BRIEF: From the very first line down to the line containing "Given: Tap the Dag 8 ovulation marker", write out the material exactly as it appears, and no more.
•••
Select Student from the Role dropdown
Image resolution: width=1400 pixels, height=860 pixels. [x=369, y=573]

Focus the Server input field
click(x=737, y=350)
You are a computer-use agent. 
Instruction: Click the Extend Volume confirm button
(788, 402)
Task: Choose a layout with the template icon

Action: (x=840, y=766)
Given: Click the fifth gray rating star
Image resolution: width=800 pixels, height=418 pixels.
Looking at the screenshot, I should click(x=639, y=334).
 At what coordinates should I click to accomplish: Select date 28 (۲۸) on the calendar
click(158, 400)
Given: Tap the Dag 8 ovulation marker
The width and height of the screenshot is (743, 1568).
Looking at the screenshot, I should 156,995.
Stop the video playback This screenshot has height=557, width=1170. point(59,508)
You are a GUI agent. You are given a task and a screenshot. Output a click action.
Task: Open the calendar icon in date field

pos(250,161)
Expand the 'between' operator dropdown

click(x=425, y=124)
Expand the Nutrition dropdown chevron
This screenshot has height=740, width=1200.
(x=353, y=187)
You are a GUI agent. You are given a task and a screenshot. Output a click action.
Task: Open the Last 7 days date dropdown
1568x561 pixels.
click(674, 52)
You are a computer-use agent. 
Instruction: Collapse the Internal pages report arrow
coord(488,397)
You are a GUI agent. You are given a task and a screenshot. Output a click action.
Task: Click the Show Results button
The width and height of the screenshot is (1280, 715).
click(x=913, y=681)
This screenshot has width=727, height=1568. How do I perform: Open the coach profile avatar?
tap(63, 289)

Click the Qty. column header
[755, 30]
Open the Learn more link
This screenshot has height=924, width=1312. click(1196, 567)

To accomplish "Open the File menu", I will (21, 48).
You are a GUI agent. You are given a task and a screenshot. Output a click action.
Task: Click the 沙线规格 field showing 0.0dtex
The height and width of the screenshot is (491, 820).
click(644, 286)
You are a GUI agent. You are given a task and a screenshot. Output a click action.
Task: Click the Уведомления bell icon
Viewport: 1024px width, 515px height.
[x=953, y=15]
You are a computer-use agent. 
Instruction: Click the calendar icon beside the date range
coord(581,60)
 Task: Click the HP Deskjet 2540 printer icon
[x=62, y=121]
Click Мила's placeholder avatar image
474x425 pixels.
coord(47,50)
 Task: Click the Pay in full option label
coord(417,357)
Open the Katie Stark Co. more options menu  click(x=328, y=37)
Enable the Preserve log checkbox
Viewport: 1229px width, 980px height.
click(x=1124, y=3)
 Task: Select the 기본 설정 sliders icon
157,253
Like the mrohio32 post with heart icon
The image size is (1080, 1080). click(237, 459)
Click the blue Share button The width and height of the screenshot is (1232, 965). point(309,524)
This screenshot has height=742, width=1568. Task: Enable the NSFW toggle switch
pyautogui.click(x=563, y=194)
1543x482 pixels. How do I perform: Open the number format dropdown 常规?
•••
YOUR RESPONSE:
Select Student from the Role dropdown
Image resolution: width=1400 pixels, height=860 pixels. [x=369, y=573]

Focus the Server input field
click(x=737, y=350)
You are a computer-use agent. 
Instruction: Click the Extend Volume confirm button
(788, 402)
Task: Choose a layout with the template icon

Action: (x=840, y=766)
Given: Click the fifth gray rating star
Image resolution: width=800 pixels, height=418 pixels.
Looking at the screenshot, I should click(x=639, y=334).
 At what coordinates should I click to accomplish: Select date 28 (۲۸) on the calendar
click(158, 400)
Given: Tap the Dag 8 ovulation marker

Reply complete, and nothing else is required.